WHAT YOU SHOULD DO:
Every line from the one with "Instruction: Click the" to the final line of the records should be printed exactly as it is, with pictures left out.

↓

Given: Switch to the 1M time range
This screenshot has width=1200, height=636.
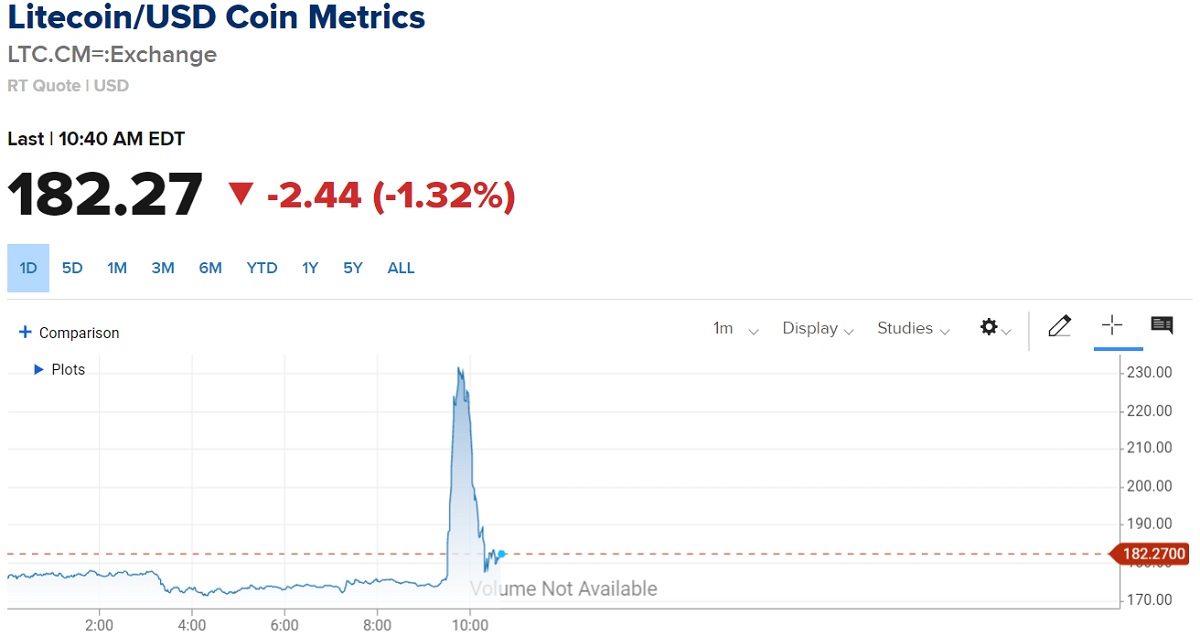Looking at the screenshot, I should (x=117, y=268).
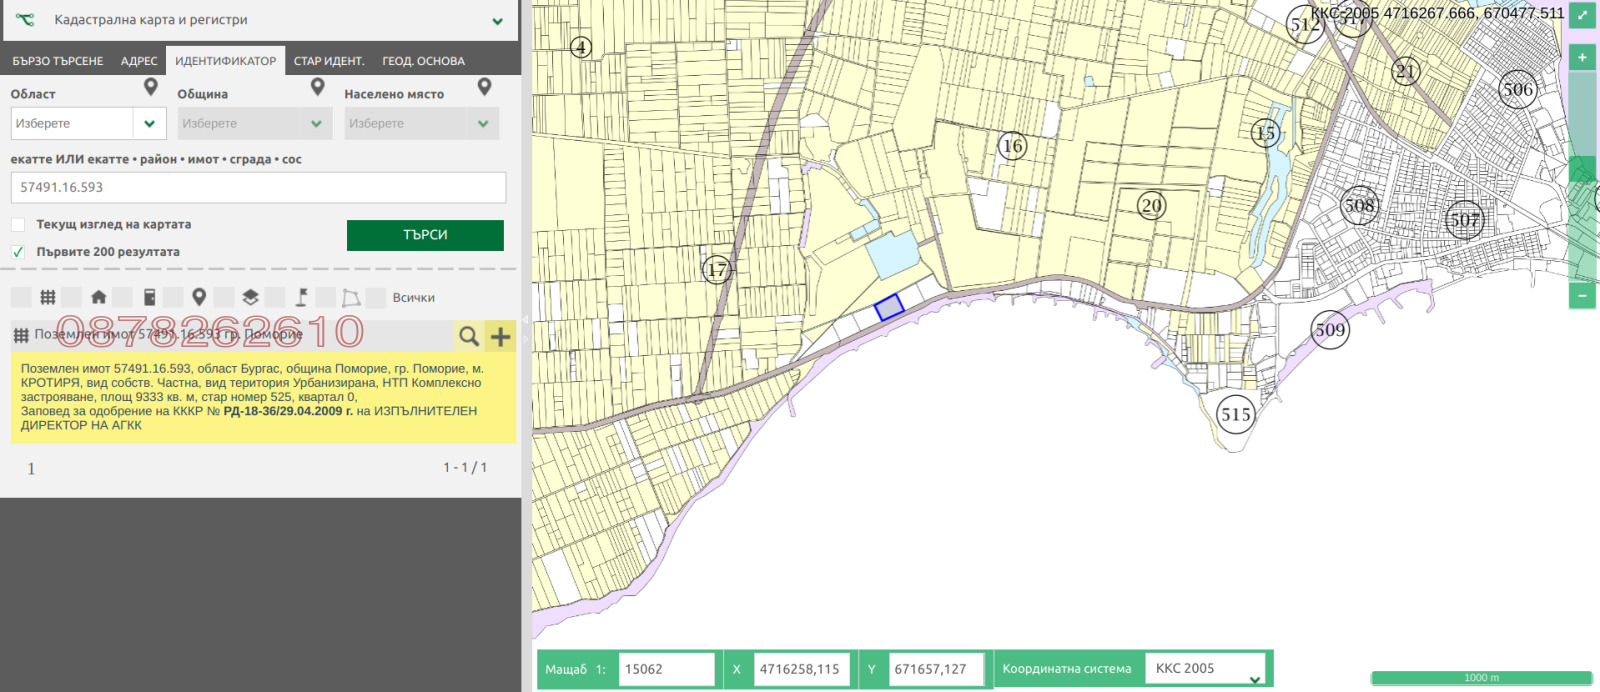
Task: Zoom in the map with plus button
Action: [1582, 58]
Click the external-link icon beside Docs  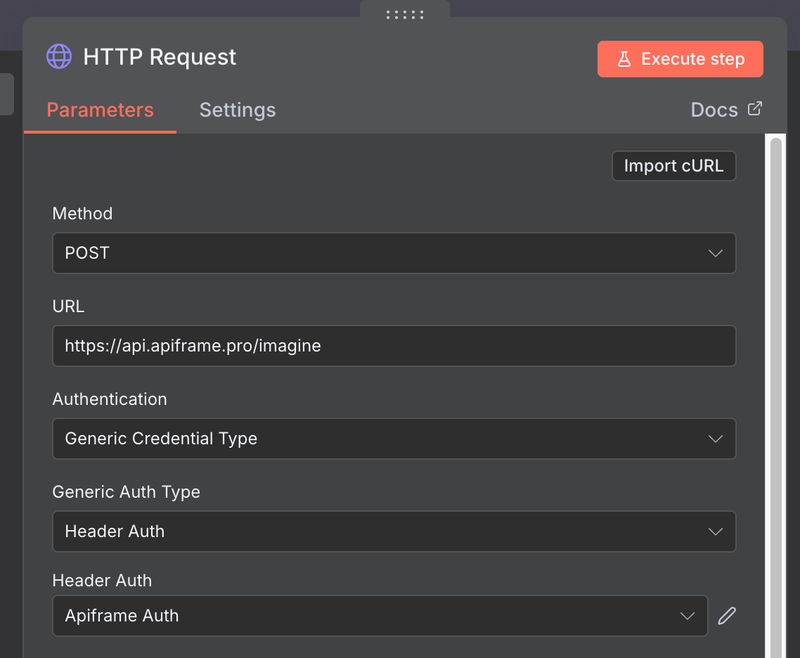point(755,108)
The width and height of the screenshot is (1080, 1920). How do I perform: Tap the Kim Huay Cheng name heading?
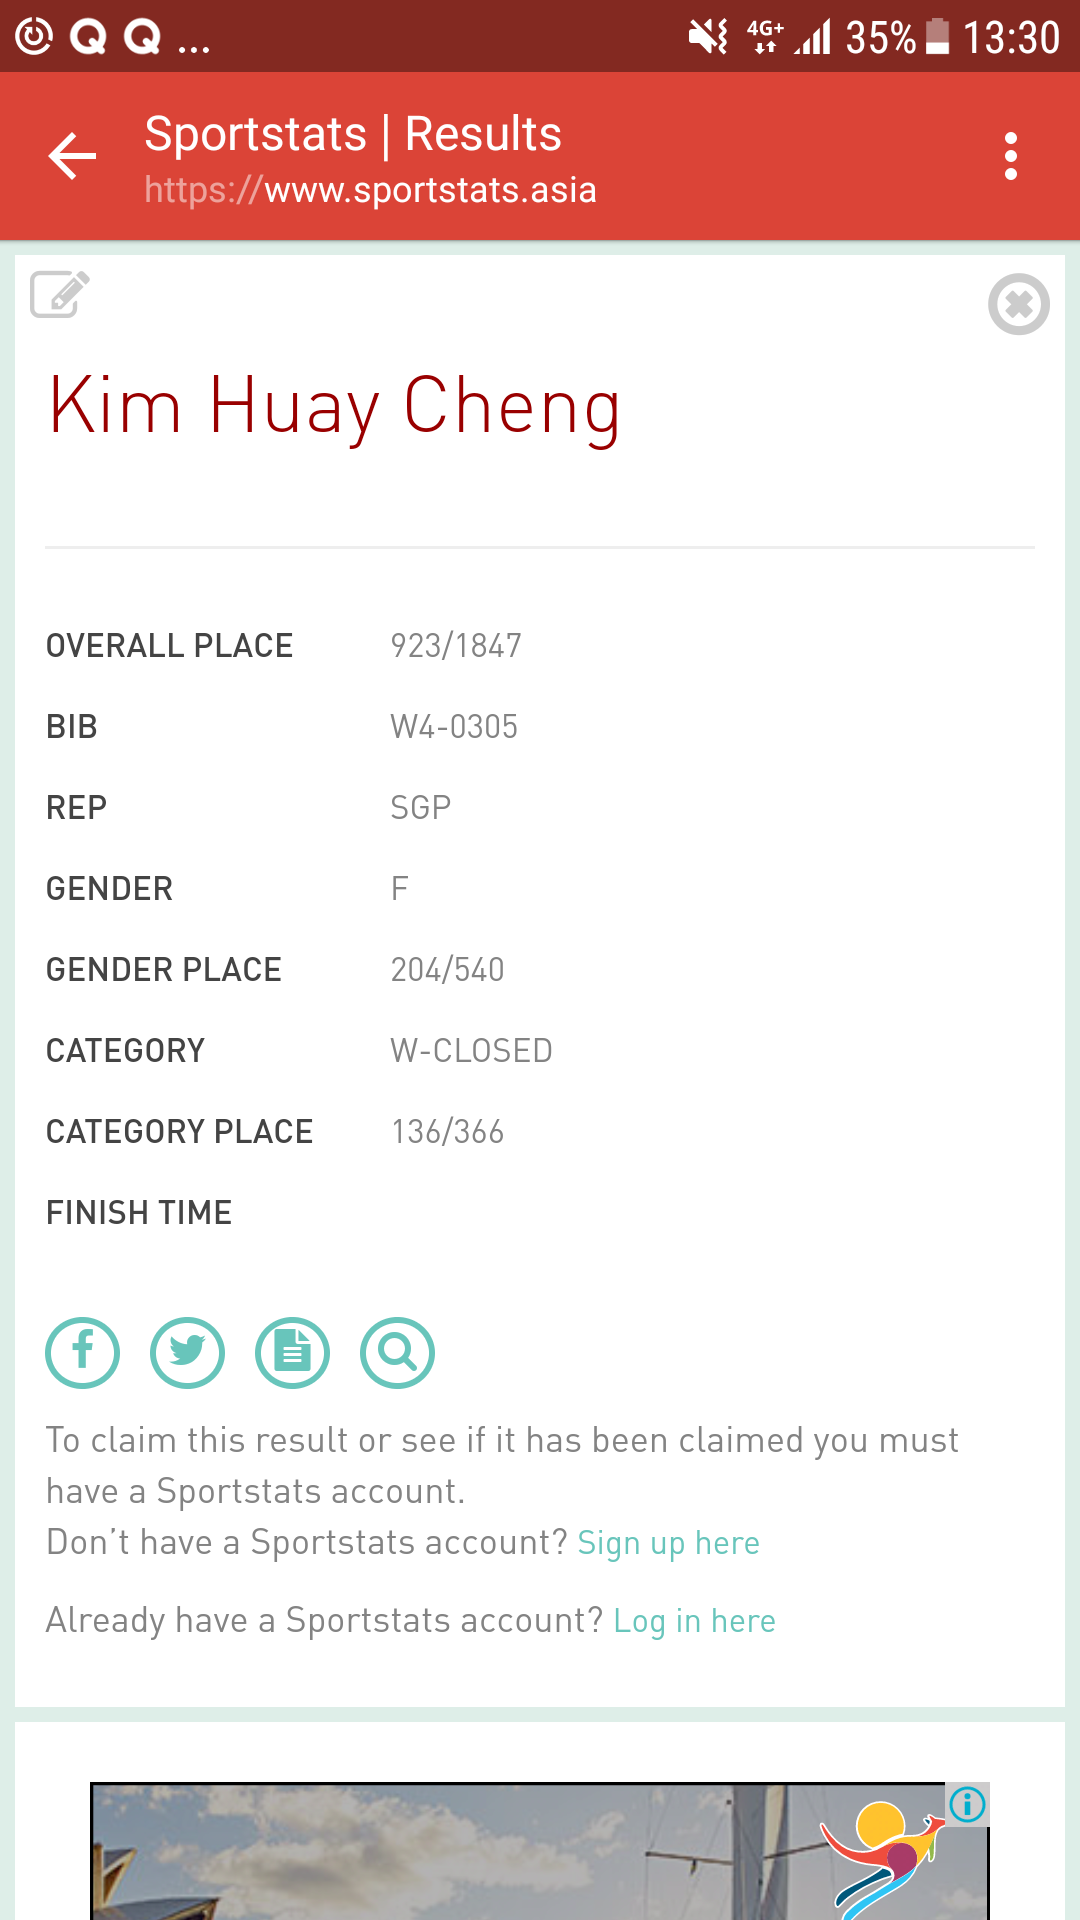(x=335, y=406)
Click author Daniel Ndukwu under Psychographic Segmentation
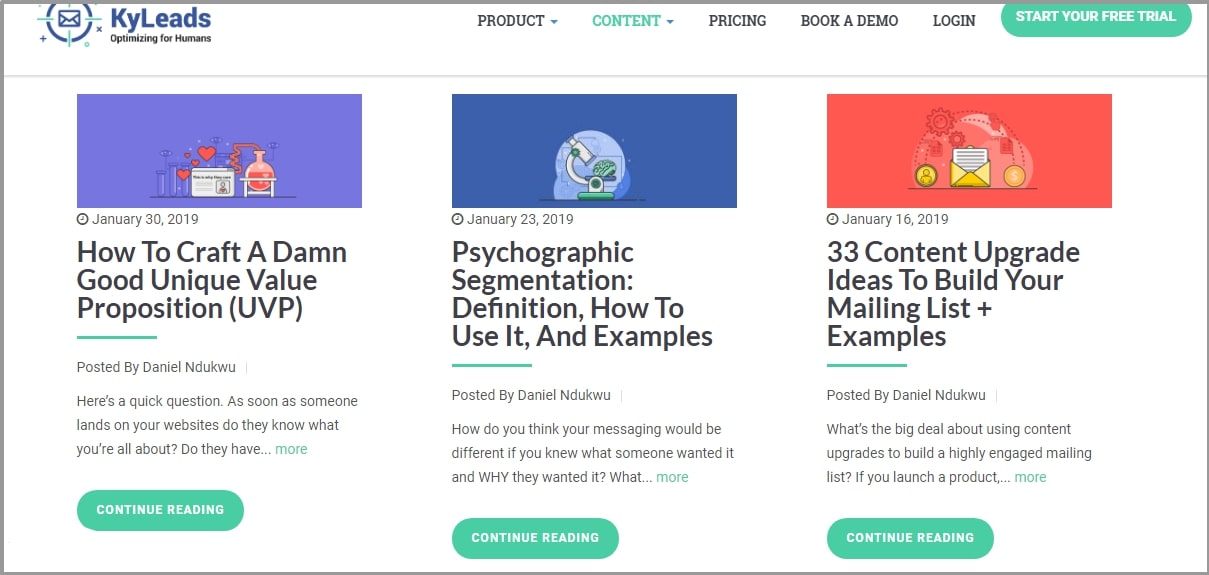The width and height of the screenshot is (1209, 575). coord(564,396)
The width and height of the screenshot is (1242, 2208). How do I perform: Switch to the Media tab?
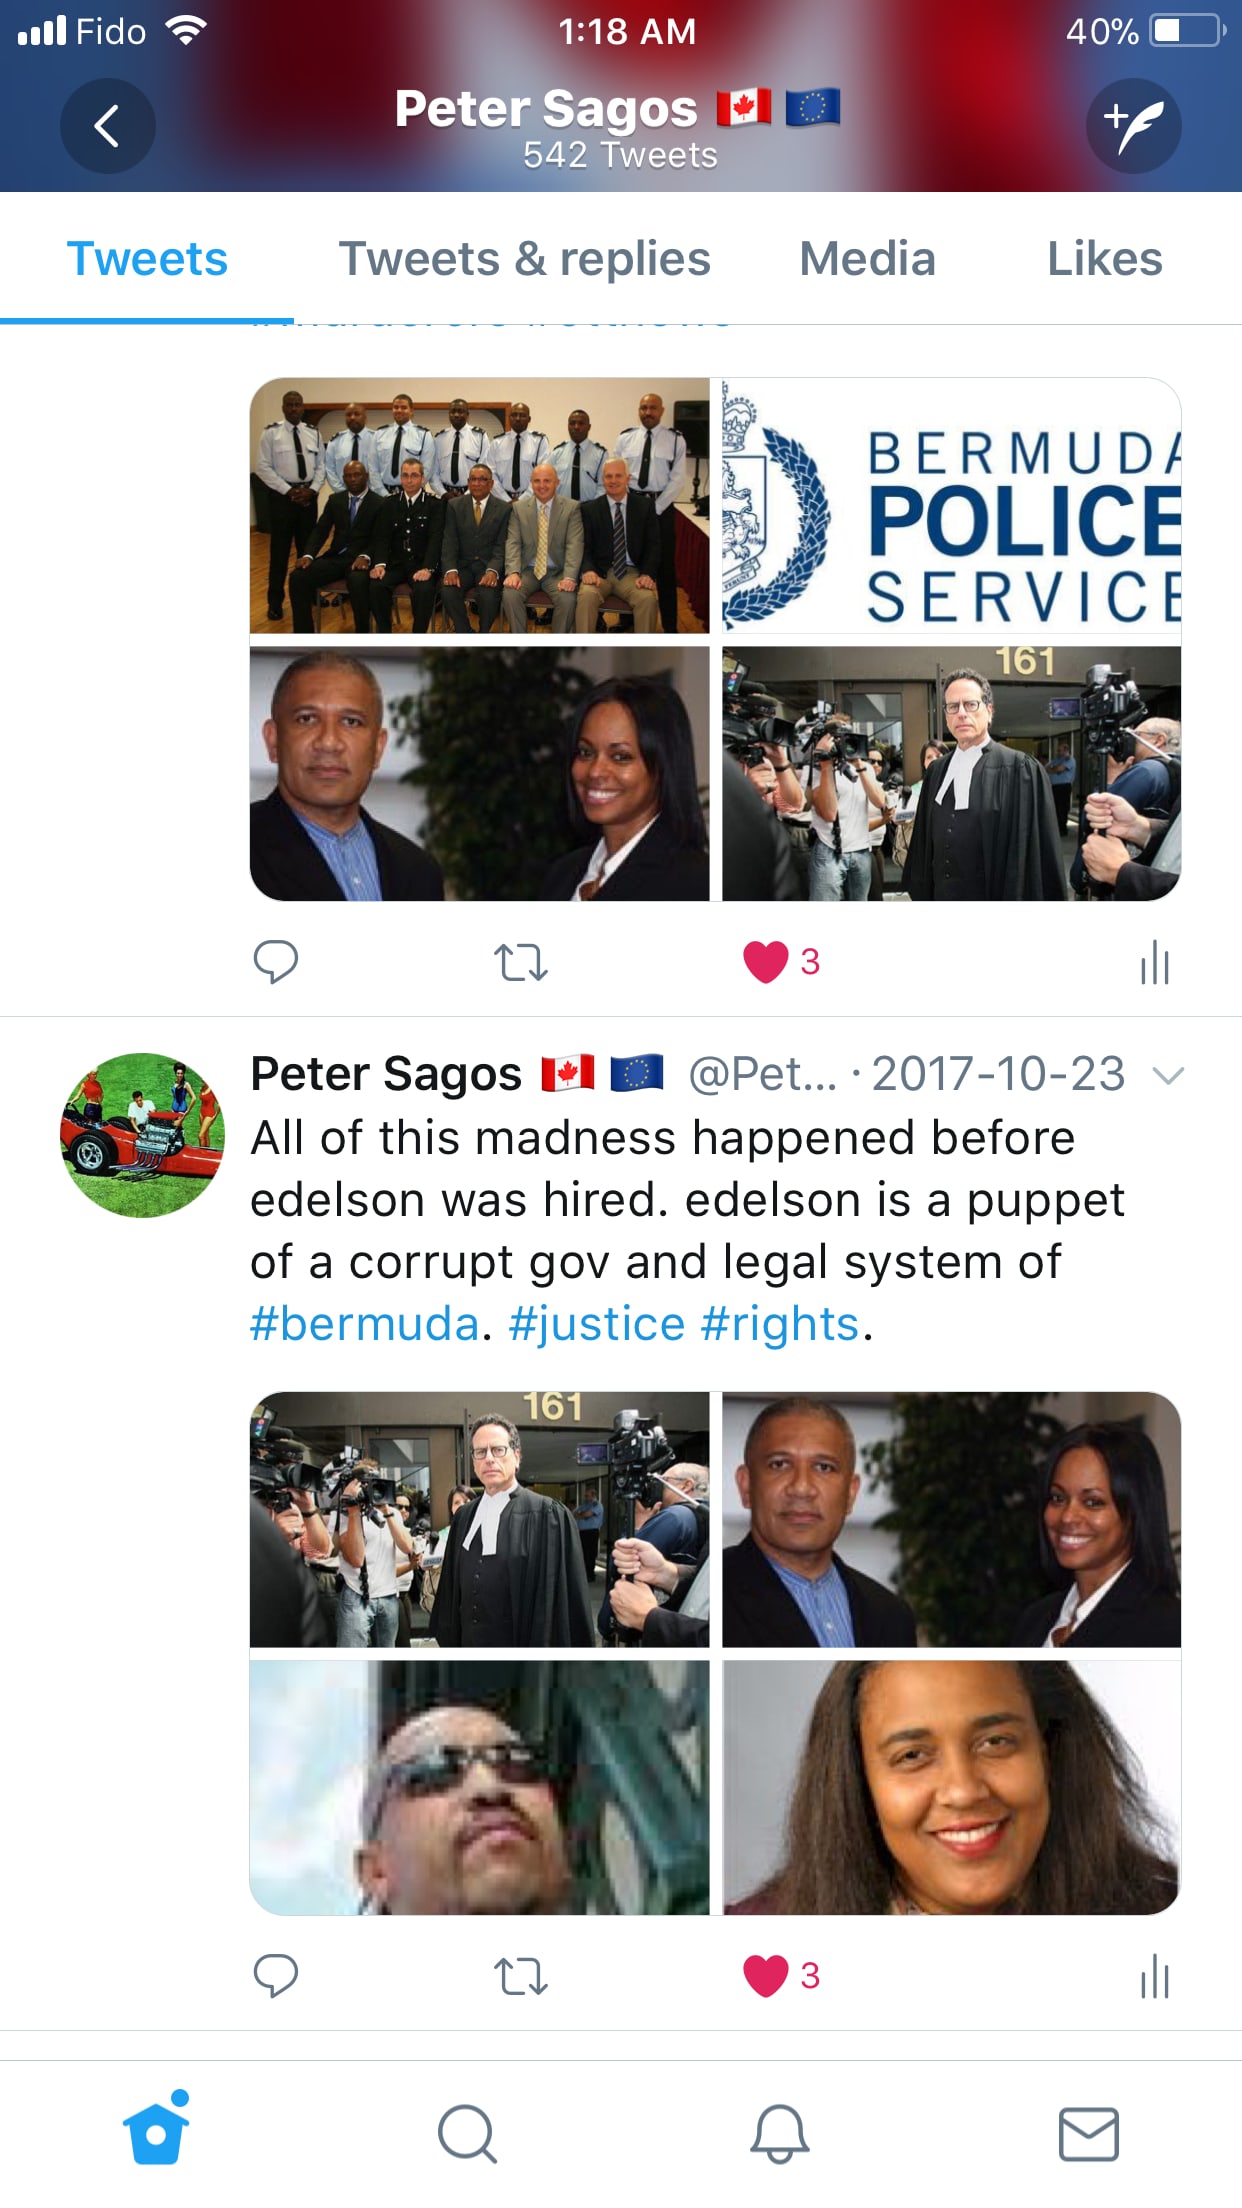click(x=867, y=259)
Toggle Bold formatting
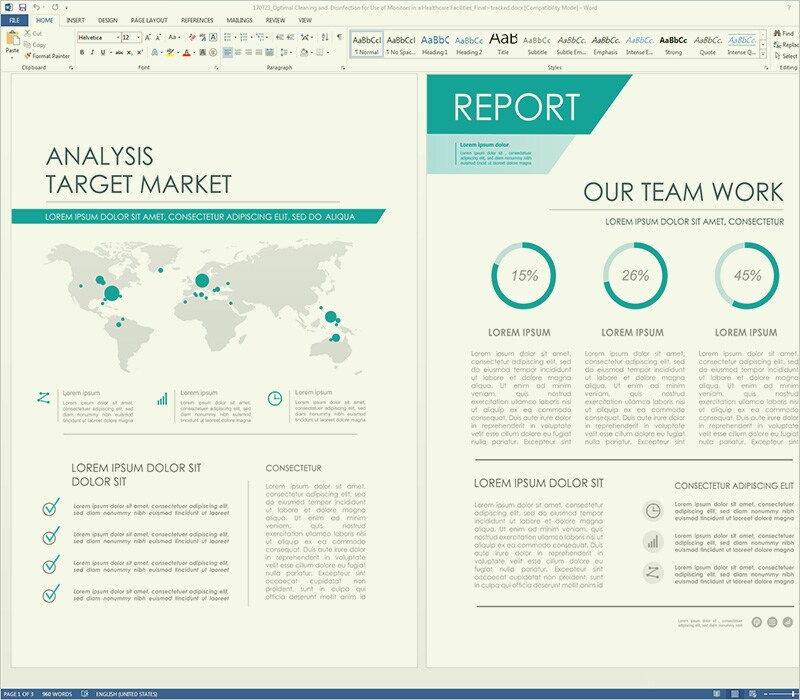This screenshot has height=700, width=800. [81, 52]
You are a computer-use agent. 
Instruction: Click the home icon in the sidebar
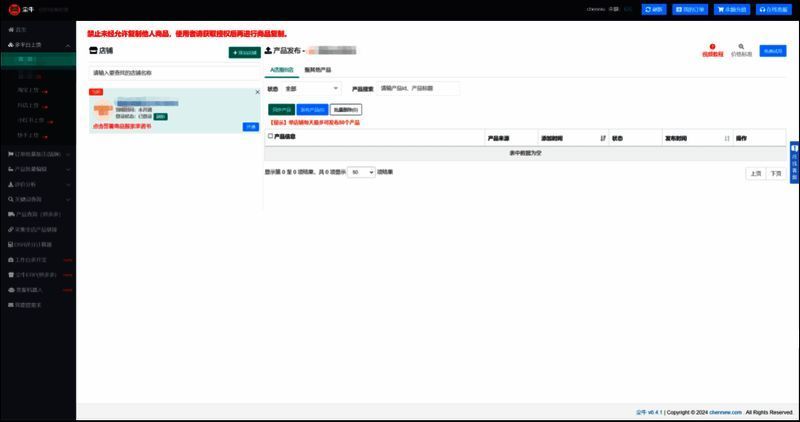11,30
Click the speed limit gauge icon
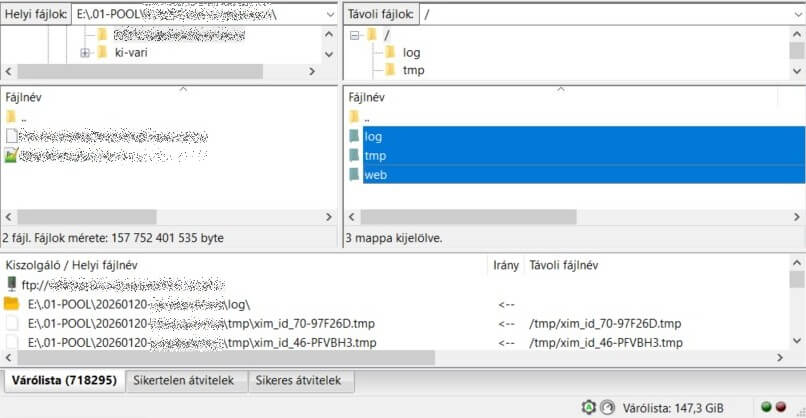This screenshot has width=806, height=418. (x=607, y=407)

↑

ANSWER TO THIS EXERCISE:
Instruction: Click the home icon in the sidebar
11,30
Click the speed limit gauge icon
This screenshot has width=806, height=418. (x=607, y=407)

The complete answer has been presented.